9. The method of claim 8, wherein the modified mask delineates a different border between the masked region and the unmasked region than the original mask.

10. The method of claim 8, wherein modifying the original mask after the initial time-domain instance includes reducing a size of the masked region.

11. The method of claim 8, wherein modifying the original mask after the initial time-domain instance includes increasing a size of the masked region.

12. The method of claim 8, wherein modifying the original mask after the initial time-domain instance includes modifying a shape of the masked region.

13. The method of claim 8, wherein performing iterative inpainting on the image artifact further includes performing maskless inpainting on the image artifact during an intermediate time-domain instance in-between the initial time-domain instance and the subsequent time-domain instance.

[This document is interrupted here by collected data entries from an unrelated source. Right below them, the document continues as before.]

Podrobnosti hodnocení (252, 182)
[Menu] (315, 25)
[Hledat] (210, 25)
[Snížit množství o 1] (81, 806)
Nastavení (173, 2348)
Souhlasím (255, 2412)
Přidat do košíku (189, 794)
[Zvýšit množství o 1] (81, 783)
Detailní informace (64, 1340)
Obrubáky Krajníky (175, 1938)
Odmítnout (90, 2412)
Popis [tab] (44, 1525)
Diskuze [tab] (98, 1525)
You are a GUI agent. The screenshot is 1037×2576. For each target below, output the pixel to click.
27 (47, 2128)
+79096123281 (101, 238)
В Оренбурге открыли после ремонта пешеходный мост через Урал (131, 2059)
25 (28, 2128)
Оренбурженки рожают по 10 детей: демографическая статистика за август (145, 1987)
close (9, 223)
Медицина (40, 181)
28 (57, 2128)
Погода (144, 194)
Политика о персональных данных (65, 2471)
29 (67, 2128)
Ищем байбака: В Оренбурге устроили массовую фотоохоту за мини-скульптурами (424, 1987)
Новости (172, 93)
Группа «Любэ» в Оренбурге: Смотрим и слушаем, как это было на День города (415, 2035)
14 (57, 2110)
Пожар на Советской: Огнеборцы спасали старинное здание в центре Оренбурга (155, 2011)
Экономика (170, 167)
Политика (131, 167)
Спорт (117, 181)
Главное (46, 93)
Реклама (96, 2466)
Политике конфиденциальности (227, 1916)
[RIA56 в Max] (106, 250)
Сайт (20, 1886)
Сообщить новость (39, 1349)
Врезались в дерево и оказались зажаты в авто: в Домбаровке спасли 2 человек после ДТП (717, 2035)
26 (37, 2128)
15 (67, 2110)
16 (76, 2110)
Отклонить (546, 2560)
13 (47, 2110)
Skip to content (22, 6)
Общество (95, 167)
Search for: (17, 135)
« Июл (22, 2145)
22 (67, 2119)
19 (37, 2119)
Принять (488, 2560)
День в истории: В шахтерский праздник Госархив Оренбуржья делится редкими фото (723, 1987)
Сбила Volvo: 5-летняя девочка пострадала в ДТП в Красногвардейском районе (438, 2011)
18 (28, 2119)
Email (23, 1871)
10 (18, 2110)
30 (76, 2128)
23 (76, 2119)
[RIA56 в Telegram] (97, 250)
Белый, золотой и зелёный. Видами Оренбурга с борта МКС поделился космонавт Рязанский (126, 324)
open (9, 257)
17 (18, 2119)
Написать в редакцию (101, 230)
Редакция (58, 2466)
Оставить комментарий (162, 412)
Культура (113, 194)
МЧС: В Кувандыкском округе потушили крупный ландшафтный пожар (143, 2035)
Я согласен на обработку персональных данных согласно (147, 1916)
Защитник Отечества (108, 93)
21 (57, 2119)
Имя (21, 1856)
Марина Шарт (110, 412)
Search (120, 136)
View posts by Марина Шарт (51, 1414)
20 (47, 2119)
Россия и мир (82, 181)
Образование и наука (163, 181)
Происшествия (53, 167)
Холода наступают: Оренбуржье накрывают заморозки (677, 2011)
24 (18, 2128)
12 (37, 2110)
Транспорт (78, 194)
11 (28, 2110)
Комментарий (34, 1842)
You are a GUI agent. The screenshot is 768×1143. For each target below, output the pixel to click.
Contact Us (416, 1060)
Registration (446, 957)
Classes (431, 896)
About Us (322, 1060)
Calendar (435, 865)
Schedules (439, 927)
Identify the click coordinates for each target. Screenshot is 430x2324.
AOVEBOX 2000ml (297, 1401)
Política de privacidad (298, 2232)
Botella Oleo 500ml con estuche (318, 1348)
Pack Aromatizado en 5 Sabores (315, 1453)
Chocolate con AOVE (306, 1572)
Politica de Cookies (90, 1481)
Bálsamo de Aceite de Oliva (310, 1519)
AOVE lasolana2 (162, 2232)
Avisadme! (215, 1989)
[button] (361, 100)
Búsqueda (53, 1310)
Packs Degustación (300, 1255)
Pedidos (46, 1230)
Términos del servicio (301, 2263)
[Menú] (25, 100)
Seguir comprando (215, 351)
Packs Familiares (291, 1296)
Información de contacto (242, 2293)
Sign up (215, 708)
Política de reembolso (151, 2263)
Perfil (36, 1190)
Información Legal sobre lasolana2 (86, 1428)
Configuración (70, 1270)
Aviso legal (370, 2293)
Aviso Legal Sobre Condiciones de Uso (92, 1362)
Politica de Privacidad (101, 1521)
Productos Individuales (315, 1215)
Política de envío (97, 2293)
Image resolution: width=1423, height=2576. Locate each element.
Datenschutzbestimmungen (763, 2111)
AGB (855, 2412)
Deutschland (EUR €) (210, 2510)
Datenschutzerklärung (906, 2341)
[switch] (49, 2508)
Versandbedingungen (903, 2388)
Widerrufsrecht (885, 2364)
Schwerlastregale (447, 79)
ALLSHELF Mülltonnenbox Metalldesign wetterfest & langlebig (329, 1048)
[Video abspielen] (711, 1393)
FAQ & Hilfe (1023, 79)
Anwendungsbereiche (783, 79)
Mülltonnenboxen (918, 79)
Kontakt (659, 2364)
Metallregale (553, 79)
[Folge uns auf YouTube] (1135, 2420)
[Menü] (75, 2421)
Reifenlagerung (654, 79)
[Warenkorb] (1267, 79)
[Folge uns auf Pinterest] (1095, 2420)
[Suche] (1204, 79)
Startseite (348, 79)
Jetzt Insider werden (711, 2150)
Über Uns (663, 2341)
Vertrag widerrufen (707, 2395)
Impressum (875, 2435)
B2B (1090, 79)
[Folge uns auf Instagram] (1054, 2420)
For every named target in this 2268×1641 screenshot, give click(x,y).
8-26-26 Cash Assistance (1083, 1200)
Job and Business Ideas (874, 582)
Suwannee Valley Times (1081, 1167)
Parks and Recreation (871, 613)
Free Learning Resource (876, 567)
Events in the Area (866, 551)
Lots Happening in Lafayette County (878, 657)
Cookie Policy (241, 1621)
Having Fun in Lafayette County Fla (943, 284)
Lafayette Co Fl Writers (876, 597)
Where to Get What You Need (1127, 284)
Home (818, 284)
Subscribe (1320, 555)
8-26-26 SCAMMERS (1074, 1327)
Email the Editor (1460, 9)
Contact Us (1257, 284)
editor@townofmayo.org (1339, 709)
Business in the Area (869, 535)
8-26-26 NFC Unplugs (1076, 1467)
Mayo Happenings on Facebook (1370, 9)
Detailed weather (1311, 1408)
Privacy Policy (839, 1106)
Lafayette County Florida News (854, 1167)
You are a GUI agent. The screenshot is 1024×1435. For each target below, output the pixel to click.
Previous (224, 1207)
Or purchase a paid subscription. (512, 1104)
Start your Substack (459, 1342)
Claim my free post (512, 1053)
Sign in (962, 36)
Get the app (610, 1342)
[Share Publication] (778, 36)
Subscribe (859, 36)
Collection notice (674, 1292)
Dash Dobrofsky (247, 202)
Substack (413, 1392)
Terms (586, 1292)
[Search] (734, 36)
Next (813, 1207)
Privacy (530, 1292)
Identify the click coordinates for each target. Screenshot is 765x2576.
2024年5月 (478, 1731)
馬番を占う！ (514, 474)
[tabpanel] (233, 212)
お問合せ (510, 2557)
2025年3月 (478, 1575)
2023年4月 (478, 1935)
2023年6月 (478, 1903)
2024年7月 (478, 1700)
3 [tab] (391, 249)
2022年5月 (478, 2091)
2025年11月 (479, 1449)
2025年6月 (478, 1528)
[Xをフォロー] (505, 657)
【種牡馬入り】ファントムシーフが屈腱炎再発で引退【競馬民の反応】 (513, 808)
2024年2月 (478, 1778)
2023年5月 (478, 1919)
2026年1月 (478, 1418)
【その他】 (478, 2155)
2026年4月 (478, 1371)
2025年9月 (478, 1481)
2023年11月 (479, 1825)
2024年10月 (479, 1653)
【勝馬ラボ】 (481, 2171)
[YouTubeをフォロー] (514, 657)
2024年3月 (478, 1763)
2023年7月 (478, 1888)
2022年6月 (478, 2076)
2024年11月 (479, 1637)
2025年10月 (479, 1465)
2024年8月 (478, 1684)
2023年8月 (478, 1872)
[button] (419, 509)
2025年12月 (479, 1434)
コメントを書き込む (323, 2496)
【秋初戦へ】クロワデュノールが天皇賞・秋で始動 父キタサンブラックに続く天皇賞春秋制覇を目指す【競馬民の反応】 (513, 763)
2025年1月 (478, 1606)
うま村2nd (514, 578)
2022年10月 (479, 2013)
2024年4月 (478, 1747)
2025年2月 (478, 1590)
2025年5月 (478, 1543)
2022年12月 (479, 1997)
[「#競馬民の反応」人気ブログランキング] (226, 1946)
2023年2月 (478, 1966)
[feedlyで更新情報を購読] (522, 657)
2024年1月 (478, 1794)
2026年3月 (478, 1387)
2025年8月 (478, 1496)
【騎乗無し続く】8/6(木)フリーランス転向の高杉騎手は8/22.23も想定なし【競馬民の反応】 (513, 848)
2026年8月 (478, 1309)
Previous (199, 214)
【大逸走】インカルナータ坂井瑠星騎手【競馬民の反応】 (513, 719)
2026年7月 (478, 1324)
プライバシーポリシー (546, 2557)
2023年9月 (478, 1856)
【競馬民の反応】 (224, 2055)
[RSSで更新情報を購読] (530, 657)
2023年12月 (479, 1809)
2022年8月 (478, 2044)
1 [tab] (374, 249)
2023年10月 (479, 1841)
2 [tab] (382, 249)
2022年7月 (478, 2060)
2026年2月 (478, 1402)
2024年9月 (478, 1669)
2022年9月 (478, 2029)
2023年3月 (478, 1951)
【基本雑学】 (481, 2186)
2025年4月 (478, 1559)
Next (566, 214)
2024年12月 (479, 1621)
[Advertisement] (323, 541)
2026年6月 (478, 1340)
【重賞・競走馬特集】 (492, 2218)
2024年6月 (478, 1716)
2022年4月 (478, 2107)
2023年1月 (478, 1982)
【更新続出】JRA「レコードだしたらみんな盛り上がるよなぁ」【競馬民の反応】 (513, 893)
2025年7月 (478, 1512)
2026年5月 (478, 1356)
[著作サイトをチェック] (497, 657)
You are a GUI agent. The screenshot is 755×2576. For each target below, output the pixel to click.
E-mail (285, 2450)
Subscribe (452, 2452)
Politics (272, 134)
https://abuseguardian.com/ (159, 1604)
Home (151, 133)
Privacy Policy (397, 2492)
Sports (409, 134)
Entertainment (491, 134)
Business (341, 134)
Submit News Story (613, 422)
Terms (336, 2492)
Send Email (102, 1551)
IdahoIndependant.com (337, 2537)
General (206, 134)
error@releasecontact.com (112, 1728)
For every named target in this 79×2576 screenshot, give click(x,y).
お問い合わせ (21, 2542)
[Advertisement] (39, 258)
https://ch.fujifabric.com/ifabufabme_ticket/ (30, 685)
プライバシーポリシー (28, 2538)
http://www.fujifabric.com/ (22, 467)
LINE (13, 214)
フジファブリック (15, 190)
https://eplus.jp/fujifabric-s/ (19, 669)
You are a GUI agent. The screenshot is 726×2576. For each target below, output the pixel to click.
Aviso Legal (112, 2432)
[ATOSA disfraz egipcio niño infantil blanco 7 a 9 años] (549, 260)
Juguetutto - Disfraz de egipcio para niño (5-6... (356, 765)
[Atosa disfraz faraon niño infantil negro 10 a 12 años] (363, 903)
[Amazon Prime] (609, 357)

14. The method of claim 13, wherein the original mask is removed from the image artifact in-between the initial time-domain instance and the intermediate time-domain instance, and wherein the modified mask is re-applied to the image artifact in between the intermediate time-domain instance and the subsequent time-domain instance.

15. The method of claim 7, performing iterative inpainting further comprises:

averaging, during the initial time-domain instance, neighboring masked and unmasked latent values along the original border delineated by the original mask; and

averaging, during the subsequent time-domain instance, neighboring masked and unmasked latent values along a modified border delineated by the modified mask.

16. A method for mask boundary latent value smoothing, the method comprising:

receiving a request to edit a text object of an image artifact;

applying, to the image artifact, a mask for editing the text object of the image artifact, the mask delineating a border between a masked region of the image artifact and an unmasked region of the image artifact;

introducing, into the image artifact, noise spanning the masked region and at least a portion of the unmasked region;

performing iterative inpainting on the image artifact to obtain a denoised image artifact that includes an edited text object, wherein performing iterative inpainting on the image artifact includes performing masked inpainting on the image using the mask and averaging neighboring masked and unmasked latent values along the border delineated by the mask; and

outputting the denoised image artifact in response to the request to edit the text object of the image artifact.

17. The method of claim 16, wherein averaging the neighboring masked and unmasked latent values along the border delineated by the mask comprises:

identifying a masked latent value positioned along the border delineated by the mask; and

modifying a magnitude of the masked latent value based on an average of the masked latent value and a predetermined number of closest neighboring latent values, wherein the closest neighboring latent values include at least one neighboring unmasked latent value that neighbors the masked latent value.

18. The method of claim 17, wherein the closest neighboring latent values further include at least one neighboring masked latent value that neighbors the masked latent value.

19. The method of claim 17, wherein the closest neighboring latent values consist of neighboring unmasked latent values that neighbor the masked latent value.

20. The method of claim 17, wherein a magnitude of the at least one neighboring unmasked latent value remains unmodified until completion of the iterative inpainting.